» **WHAT IS REQUIRED**: Beginning at the line containing "Given: Open the", give again every line through the end of the data, unchanged and with both ends included. Drop any pictures.

» **DATASET RECORDS**:
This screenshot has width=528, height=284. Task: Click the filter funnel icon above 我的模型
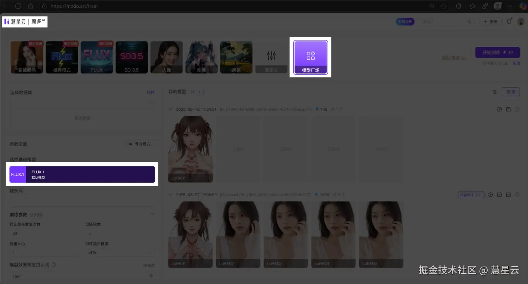tap(495, 92)
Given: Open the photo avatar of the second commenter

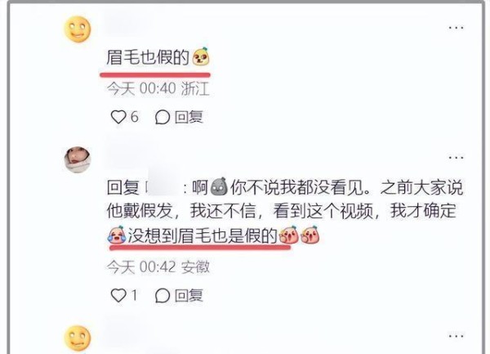Looking at the screenshot, I should (78, 159).
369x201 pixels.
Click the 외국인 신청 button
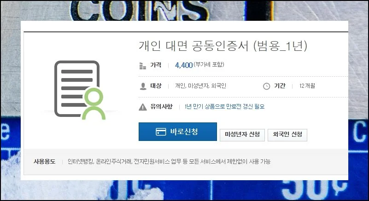[x=287, y=135]

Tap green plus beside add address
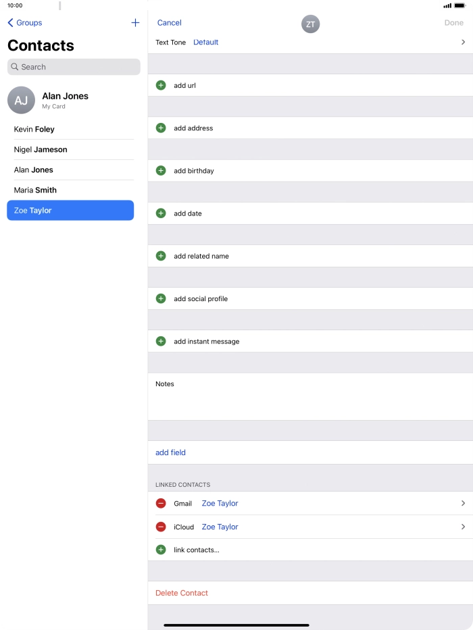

» **REPLY TO THE TASK**:
Given: Open the photo avatar of the second commenter

Looking at the screenshot, I should (78, 159).
369x201 pixels.
Click the 외국인 신청 button
[x=287, y=135]

Tap green plus beside add address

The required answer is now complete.